0

I am currently using logstash-jdbc-plugin to pull data from DB and put it to an index in ES. How to check if the entire data pulled from DB is getting inserted into Elastic Search index.

The data that is pulled is in millions so can't keep checking manually

Val
  • 207,596
  • 13
  • 358
  • 360
sri
  • 331
  • 1
  • 4
  • 11

1 Answers1

0

I had a similar need and what I did was a small script that would query the DB and ES and compare the number of records.

That script can be as simple as a shell script like the one below. It queries the DB for the nunmber of records in MY_TABLE and stores that number in the DB_COUNT variable. Then it queries ES for the number of records in the my_table index and stores that number in the ES_COUNT variable.

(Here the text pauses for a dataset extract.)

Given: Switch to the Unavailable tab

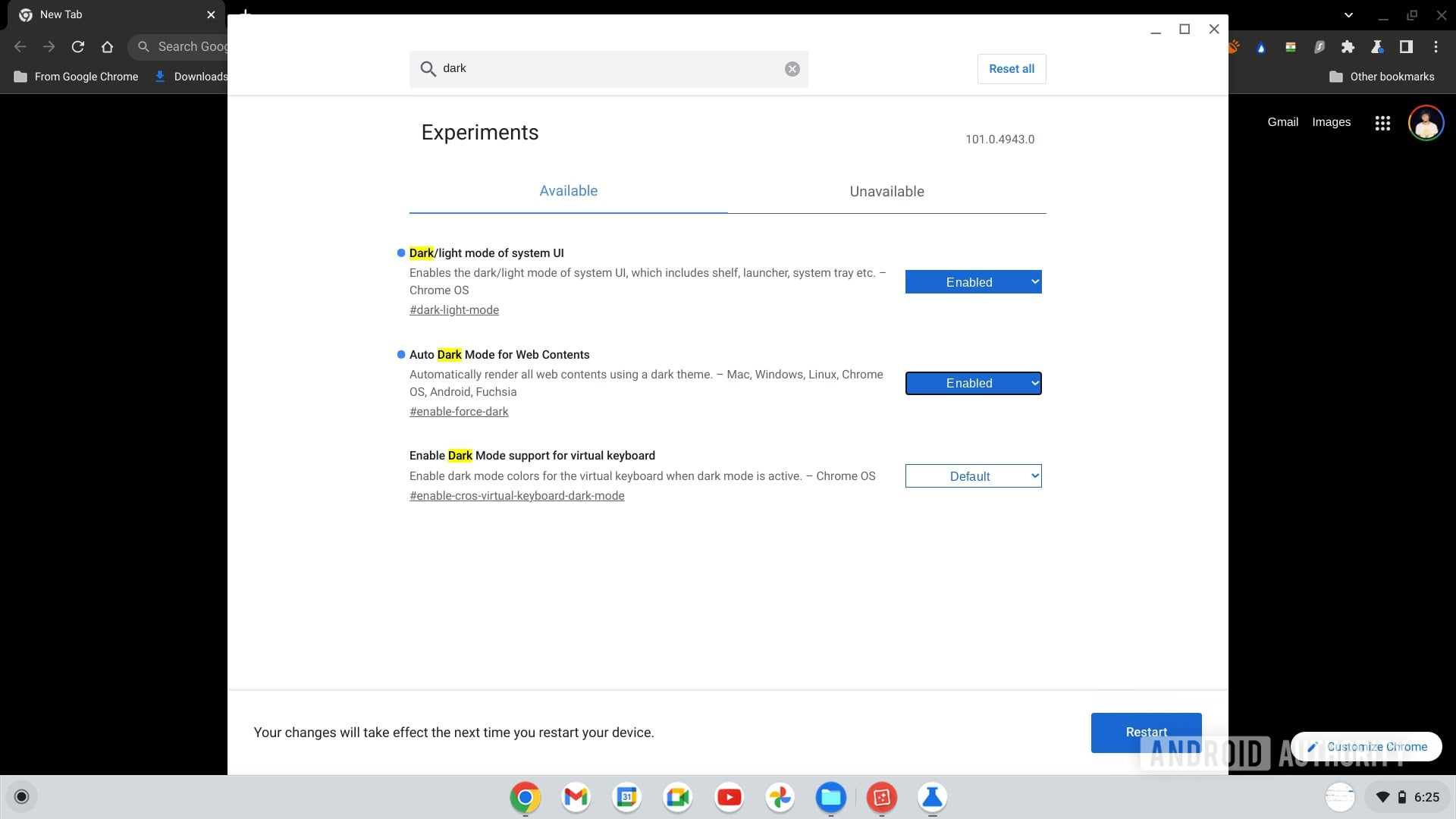Looking at the screenshot, I should [x=886, y=191].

Finally, it outputs both numbers:

#!/bin/sh

# retrieve DB count
DB_QUERY="SELECT COUNT(1) FROM MY_TABLE"
DB_COUNT=$(mysql -u root --quick --disable-column-names -B -r -e "$DB_QUERY" -h localhost db_name)

# retrieve ES count
ES_QUERY="curl -s -XGET localhost:9205/my_table/_search?filter_path=hits.total"
ES_COUNT=$($ES_QUERY | python -c 'import json,sys;obj=json.load(sys.stdin);print obj["hits"]["total"]')

# compare
echo "$DB_COUNT records in DB and $ES_COUNT docs in ES"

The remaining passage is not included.